The allylic oxidation of olefins is an important reaction for the industrial production of alcohols, which comprise a class of intermediates for synthesis of fine chemicals. Attention has focused on catalytic systems based on clean oxidants and readily recyclable heterogeneous catalysts, particularly those having a metal-organic component that is covalently attached to a functionalized support. Recently, the catalytic oxidation of hydrocarbons employing transition metal complexes in the presence of H2O2 have been developed. Among them, copper complexes have attracted much attention[2-3]. If the resulting material can be prepared in a nano-size form, the catalyst-on-support system would have a large surface area. The support can also incorporate a magnetic material; the resulting magnetic nanoparticles could further be coated by silica. Silica itself has high chemical stability; moreover, it can be further functionalized by organosilanes (to yield modified surfaces). Magnetically recoverable materials have been used in a wide range of catalytic reactions for an obvious reason that these can be recovered by using a simple magnet. In continuation of our previous work on the oxidation of organic substrates by transition metal complexes[7-9], we report bis-(L-tyrosinato)copper(II), that is covalently bonded to a silica matrix treated with 3-(chloropropyl) trimethoxysilane; the silica matrix also has embedded magnetite.
Materials and Equipment
Chemicals were purchased from Merck. The concentration of 30% hydrogen peroxide (10.9 M) was determined by titration with potassium permanganate. Elemental analyses were determined on a CHN Perkin-Elmer 2400 analyzer. FTIR spectra were recorded as KBr pellets on a Perkin-Elmer model 597 FTIR spectrometer. XRD patterns were recorded on a Philips PW1130 powder diffractometer equipped with copper radiation (λ 1.54 Å). X-band EPR spectra were recorded on a Jeol JES-FA 200S spectrometer. Magnetic measurements were performed on MPMS XL7 magnetometer. Metal contents were determined by atomic absorption spectroscopy. Scanning electron micrographs were taken on a MIRA3FE6 SEM instrument. The products of the oxidation were analyzed by an HP Agilent 6890 gas chromatograph equipped with a HP-5 capillary column (phenylmethylsiloxane 30 m × 320 μm × 0.25 μm) equipped with a flame-ionization detector.
Preparation of Materials
Bis-(L-tyrosinato)copper(II), was synthesized according to a reported procedure[10-11]and its identity was confirmed by CH&N elemental analysis. Calcd.: C, 50.96; H, 4.759; N, 6.61%. Found: C, 50.41; H, 4.6; N, 6.80%. FTIR: 3310 (m) ν(N-H), 3293 (br), 3152 (w), 2933 (w), 1605 (vs) (νas(COO)), 1581 (vs) (νbending(N-H)), 1514 (s), 1441 and 1406 (w) (νs(COO)), 1355 (m), 1248 (m), 1093 (s), 993 (w), 819 (s), 747 (w), 671 (m), 617 (s), 542 (m) ν(Cu-O), 434 (m) ν(Cu-N), 417 (w) cm-1.

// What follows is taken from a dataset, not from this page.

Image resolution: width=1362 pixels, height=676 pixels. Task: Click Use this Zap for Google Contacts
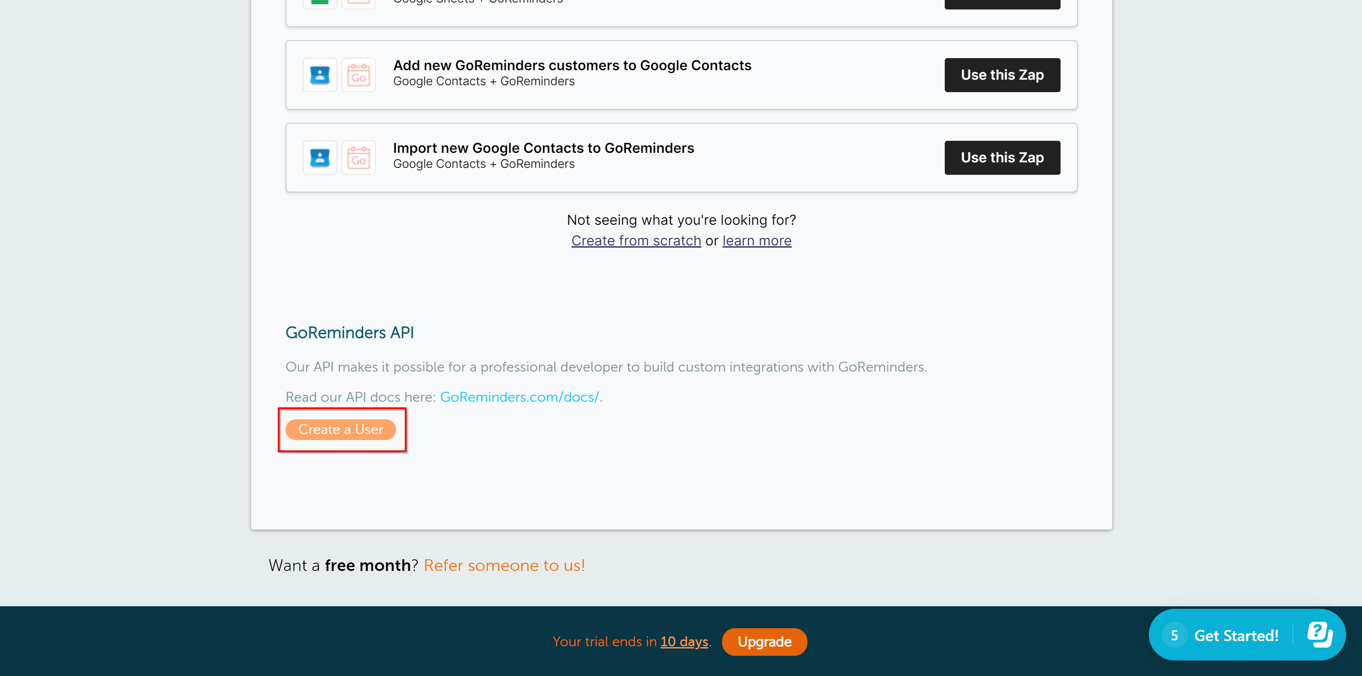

Magnetite Fe3O4 nanoparticles were prepared according to a reported procedure and were characterized by the FTIR band at 586 (vs) cm-1. Silica-coated magnetite nanoparticles, denoted by Fe3O4@SiO2, were prepared according to a literature method and were characterized by FTIR bands: 3437 (br, O-H), 1110 (vs), 963 (w), 809 (w), 591 (s), 482 (m), 434 (w) cm-1. The Fe3O4@SiO2 nanoparticles were functionalized with 3-(chloropropyl) trimethoxysilane (CPTMS) to give a material, denoted by Fe3O4@SiO2/CPTMS, according to a reported procedure; CPTMS loading was 0.65 mmol g-1 MNP silica gel.
Fe3O4@SiO2/CPTMS (0.25 g) and [Cu(tyr)2]n (0.04 g) were heated in dichloromethane for 24 h. The solid product was collected and suspended in dichloromethane for 4 hours in order to eliminate any excess copper salt adsorbed on the support (Scheme 1).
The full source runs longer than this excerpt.